No, we wouldn’t advise it. Groundcover usually take care of themselves and don’t need any pruning or mowing. Mowing can potentially damage or kill your groundcovers. Some groundcover need to be cut back hard in Winter such as Sedum varieties and plectranthus to encourage more bushier habit and to remove dead spent stems.

What is good ground cover for dogs?

There are a variety of ground cover plants that are likely to withstand your dogs’ frolicking. Some of these varieties include: Thymus serpyllum ‘Elfin Creeping Thyme’, Sedum ‘Stonecrop’ and Viola Labradorica ‘Labrador Violet’.

How long does ground cover take to spread?

The time it takes for ground cover to spread is season and condition dependent. Most varieties are notoriously fast-growing but check with your plant specialist on which type suits your garden to maximize impact and growth.

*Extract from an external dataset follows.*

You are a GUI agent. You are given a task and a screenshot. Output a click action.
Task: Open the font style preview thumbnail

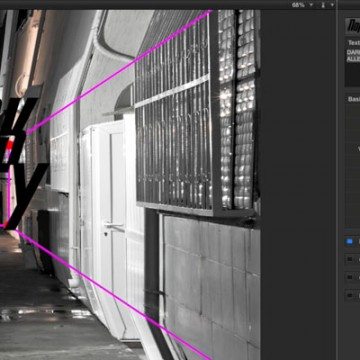coord(353,25)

Do I have to remove grass before planting ground cover?

Yes. It eliminates competition for water and nutrients and will ensure optimal growth for your ground cover. Turf is designed to be vigorious and invasive so we can have beautiful lush easy to maintain lawns. Its always a good idea to borde off turf to garden beds so that you aren’t battling with grass runners in your garden beds.

Which ground covers are potentially  toxic to dogs and children?

Euphorbia rigida and all other Euphorbia varieties produce a toxic milky white sap if disturbed , Trachelospermum also produces a milky white sap that can cause skin irritation.

Can I plant mint in the ground?

Yes. But we advise that you keep mint in a pot so it doesn’t grow rampant in your garden.